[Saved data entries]
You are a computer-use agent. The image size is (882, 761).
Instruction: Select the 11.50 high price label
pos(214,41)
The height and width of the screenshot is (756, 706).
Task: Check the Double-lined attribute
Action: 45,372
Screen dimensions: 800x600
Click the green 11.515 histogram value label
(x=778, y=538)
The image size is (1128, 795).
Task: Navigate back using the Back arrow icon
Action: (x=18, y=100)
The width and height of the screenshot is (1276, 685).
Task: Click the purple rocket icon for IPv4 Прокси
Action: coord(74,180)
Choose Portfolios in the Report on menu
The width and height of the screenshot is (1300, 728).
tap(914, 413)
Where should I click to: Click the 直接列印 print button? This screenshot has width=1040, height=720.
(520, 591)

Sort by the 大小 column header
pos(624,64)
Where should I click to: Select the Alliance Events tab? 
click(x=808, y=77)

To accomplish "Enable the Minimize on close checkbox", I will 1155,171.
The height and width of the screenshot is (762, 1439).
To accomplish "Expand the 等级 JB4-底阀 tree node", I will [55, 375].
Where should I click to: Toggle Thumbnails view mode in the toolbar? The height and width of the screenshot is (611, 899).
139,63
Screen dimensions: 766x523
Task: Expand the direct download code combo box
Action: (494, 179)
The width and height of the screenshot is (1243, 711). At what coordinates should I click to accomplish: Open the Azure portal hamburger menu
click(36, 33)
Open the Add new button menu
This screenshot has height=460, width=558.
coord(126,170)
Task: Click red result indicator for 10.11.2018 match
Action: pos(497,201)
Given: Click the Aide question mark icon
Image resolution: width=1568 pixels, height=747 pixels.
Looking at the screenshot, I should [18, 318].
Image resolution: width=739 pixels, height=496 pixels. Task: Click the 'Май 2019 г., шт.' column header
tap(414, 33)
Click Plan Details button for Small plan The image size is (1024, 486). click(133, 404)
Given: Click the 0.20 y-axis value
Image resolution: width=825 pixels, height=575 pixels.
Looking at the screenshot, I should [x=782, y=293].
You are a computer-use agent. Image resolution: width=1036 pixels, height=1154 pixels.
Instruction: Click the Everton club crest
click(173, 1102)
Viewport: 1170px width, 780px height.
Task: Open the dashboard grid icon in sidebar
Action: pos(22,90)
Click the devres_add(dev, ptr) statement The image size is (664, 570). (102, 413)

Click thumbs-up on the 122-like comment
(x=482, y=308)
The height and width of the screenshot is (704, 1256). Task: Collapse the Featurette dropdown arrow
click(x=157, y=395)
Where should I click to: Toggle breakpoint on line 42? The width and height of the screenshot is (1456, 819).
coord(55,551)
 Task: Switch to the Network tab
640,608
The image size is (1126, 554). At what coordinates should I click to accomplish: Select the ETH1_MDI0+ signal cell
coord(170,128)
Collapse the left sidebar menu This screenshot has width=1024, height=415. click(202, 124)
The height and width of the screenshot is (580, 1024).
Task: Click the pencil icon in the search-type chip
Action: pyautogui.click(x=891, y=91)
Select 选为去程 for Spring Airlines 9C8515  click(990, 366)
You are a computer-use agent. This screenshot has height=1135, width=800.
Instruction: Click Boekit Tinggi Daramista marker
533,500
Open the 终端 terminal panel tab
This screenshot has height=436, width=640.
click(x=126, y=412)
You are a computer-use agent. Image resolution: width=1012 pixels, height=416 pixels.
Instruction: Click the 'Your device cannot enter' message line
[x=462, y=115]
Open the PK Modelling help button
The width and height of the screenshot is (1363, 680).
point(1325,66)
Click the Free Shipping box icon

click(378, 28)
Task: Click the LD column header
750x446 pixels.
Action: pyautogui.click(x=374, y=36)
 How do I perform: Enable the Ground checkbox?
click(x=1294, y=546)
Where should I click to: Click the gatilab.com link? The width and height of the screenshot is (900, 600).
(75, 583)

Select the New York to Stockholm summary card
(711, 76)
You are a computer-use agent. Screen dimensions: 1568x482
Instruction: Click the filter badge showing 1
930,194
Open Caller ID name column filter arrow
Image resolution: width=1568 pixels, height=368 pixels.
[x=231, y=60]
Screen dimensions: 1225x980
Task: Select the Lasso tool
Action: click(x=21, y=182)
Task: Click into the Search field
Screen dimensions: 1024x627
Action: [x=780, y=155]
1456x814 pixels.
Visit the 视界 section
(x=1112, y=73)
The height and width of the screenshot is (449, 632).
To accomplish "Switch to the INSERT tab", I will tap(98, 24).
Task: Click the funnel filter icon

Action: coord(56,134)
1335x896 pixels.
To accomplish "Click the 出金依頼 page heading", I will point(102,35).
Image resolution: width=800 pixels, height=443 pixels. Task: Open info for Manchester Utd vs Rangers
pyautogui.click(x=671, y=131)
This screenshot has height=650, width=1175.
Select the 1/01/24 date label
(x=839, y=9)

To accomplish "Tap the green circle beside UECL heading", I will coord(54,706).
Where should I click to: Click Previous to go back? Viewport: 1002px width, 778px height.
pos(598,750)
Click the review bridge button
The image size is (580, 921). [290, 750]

• ASSIGNMENT:
Every entry, written out exactly, is what the response should contain.

• RESPONSE FOR THIS EXERCISE:
You are a computer-use agent. The image size is (882, 761).
Instruction: Select the 11.50 high price label
pos(214,41)
The height and width of the screenshot is (756, 706).
Task: Check the Double-lined attribute
Action: 45,372
Screen dimensions: 800x600
Click the green 11.515 histogram value label
(x=778, y=538)
The image size is (1128, 795).
Task: Navigate back using the Back arrow icon
Action: (x=18, y=100)
The width and height of the screenshot is (1276, 685).
Task: Click the purple rocket icon for IPv4 Прокси
Action: coord(74,180)
Choose Portfolios in the Report on menu
The width and height of the screenshot is (1300, 728).
tap(914, 413)
Where should I click to: Click the 直接列印 print button? This screenshot has width=1040, height=720.
(520, 591)

Sort by the 大小 column header
pos(624,64)
Where should I click to: Select the Alliance Events tab? 
click(x=808, y=77)

To accomplish "Enable the Minimize on close checkbox", I will 1155,171.
The height and width of the screenshot is (762, 1439).
To accomplish "Expand the 等级 JB4-底阀 tree node", I will [55, 375].
Where should I click to: Toggle Thumbnails view mode in the toolbar? The height and width of the screenshot is (611, 899).
139,63
Screen dimensions: 766x523
Task: Expand the direct download code combo box
Action: (494, 179)
The width and height of the screenshot is (1243, 711). At what coordinates should I click to accomplish: Open the Azure portal hamburger menu
click(36, 33)
Open the Add new button menu
This screenshot has height=460, width=558.
coord(126,170)
Task: Click red result indicator for 10.11.2018 match
Action: pos(497,201)
Given: Click the Aide question mark icon
Image resolution: width=1568 pixels, height=747 pixels.
Looking at the screenshot, I should [18, 318].
Image resolution: width=739 pixels, height=496 pixels. Task: Click the 'Май 2019 г., шт.' column header
tap(414, 33)
Click Plan Details button for Small plan The image size is (1024, 486). click(133, 404)
Given: Click the 0.20 y-axis value
Image resolution: width=825 pixels, height=575 pixels.
Looking at the screenshot, I should [x=782, y=293].
You are a computer-use agent. Image resolution: width=1036 pixels, height=1154 pixels.
Instruction: Click the Everton club crest
click(173, 1102)
Viewport: 1170px width, 780px height.
Task: Open the dashboard grid icon in sidebar
Action: pos(22,90)
Click the devres_add(dev, ptr) statement The image size is (664, 570). (102, 413)

Click thumbs-up on the 122-like comment
(x=482, y=308)
The height and width of the screenshot is (704, 1256). Task: Collapse the Featurette dropdown arrow
click(x=157, y=395)
Where should I click to: Toggle breakpoint on line 42? The width and height of the screenshot is (1456, 819).
coord(55,551)
 Task: Switch to the Network tab
640,608
The image size is (1126, 554). At what coordinates should I click to accomplish: Select the ETH1_MDI0+ signal cell
coord(170,128)
Collapse the left sidebar menu This screenshot has width=1024, height=415. click(202, 124)
The height and width of the screenshot is (580, 1024).
Task: Click the pencil icon in the search-type chip
Action: pyautogui.click(x=891, y=91)
Select 选为去程 for Spring Airlines 9C8515  click(990, 366)
You are a computer-use agent. This screenshot has height=1135, width=800.
Instruction: Click Boekit Tinggi Daramista marker
533,500
Open the 终端 terminal panel tab
This screenshot has height=436, width=640.
click(x=126, y=412)
You are a computer-use agent. Image resolution: width=1012 pixels, height=416 pixels.
Instruction: Click the 'Your device cannot enter' message line
[x=462, y=115]
Open the PK Modelling help button
The width and height of the screenshot is (1363, 680).
point(1325,66)
Click the Free Shipping box icon

click(378, 28)
Task: Click the LD column header
750x446 pixels.
Action: pyautogui.click(x=374, y=36)
 How do I perform: Enable the Ground checkbox?
click(x=1294, y=546)
Where should I click to: Click the gatilab.com link? The width and height of the screenshot is (900, 600).
(75, 583)

Select the New York to Stockholm summary card
(711, 76)
You are a computer-use agent. Screen dimensions: 1568x482
Instruction: Click the filter badge showing 1
930,194
Open Caller ID name column filter arrow
Image resolution: width=1568 pixels, height=368 pixels.
[x=231, y=60]
Screen dimensions: 1225x980
Task: Select the Lasso tool
Action: click(x=21, y=182)
Task: Click into the Search field
Screen dimensions: 1024x627
Action: [x=780, y=155]
1456x814 pixels.
Visit the 视界 section
(x=1112, y=73)
The height and width of the screenshot is (449, 632).
To accomplish "Switch to the INSERT tab", I will tap(98, 24).
Task: Click the funnel filter icon

Action: coord(56,134)
1335x896 pixels.
To accomplish "Click the 出金依頼 page heading", I will point(102,35).
Image resolution: width=800 pixels, height=443 pixels. Task: Open info for Manchester Utd vs Rangers
pyautogui.click(x=671, y=131)
This screenshot has height=650, width=1175.
Select the 1/01/24 date label
(x=839, y=9)

To accomplish "Tap the green circle beside UECL heading", I will coord(54,706).
Where should I click to: Click Previous to go back? Viewport: 1002px width, 778px height.
pos(598,750)
Click the review bridge button
The image size is (580, 921). [290, 750]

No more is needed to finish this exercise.